When we arrived we were told that the second floor air-conditioner wasn't working and so we would have to take a table on the first floor, which was crowded and noisy. So, I decided that it would be better if we sat outside, even though it was hot and muggy, because at least there was no one else out there and I would be able to make my proposal in peace. It soon became apparent though that the weather wasn't the only reason there was no one else sitting outside ... as we started eating our dinner, a regiment of mosquitoes started eating us!

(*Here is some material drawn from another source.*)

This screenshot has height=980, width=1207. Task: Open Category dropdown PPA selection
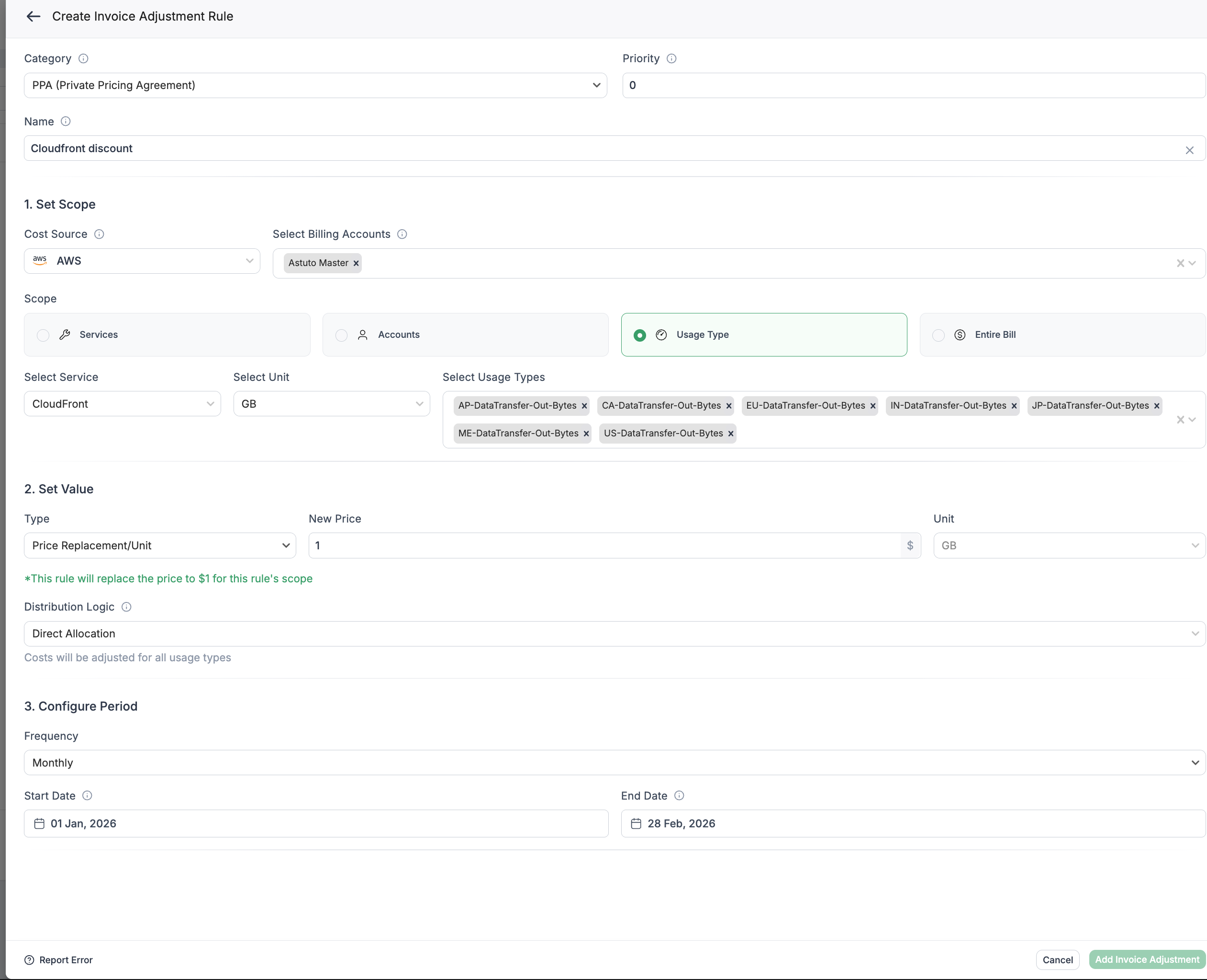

Having already moved my planned proposal from Friday to Thursday, I thought that moving it from after dinner to during dinner would be fine and then we could retreat inside from the mozzie onslaught. As I readied myself to perform the act, two cars pulled up and disgorged a noisy group of patrons, who inconsiderately took their time making their way into the restaurant. Then our waitress came to check if everything was all right with us, at which point Pei Han asked her if we could move inside instead, because the mosquitoes were becoming too much to handle. While the waitress went back inside to get a tray, I took the opportunity to go down on my knee and present the ring to Pei Han and ask, in English, "Will you marry me?" She was totally surprised and practically shouted, also in English, "I do!", because that's what she had heard girls in the movies say! Just then the waitress came back with her tray.

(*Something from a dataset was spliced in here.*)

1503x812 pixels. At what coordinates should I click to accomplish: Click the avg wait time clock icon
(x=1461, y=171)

For a moment the poor waitress didn't know what to do, seeing a man on his knee, holding a ring and about to be vigorously hugged by his girlfriend. She hesitated and then retreated back into the restaurant saying that she would come back in a minute, leaving me to place the ring on Pei Han's finger and receive a wonderfully emotional kiss! We spent the rest of the evening inside the comfortably air-conditioned restaurant receiving complicitous smiles from our waitress.

The second engagement, which should more accurately be called a betrothal, took place this week Thursday at Pei Han's parents' home. Even though Pei Han had agreed to marry me last week, this means nothing to her parents and I think they don't even know that our Western engagement occurred last week. The visit to their house was to formally ask them if I could marry Pei Han, although neither they nor I did much talking. All the discussion was mediated through my and their go-betweens, in my case two very close friends of mine, Kevin and Elaine Cheng, who are also parents of two students whom I teach. Our betrothal was concluded when I presented Pei Han's father with a red envelope on which was written my name (in Chinese) and my date and time of birth. I then also made a short speech saying that I would take care of Pei Han and thanking her parents for accepting me as their future son-in-law.

Now we wait for her parents to consult a fortuneteller about an auspicious day on which we can have our Ding Hun, our third, and final, Chinese engagement.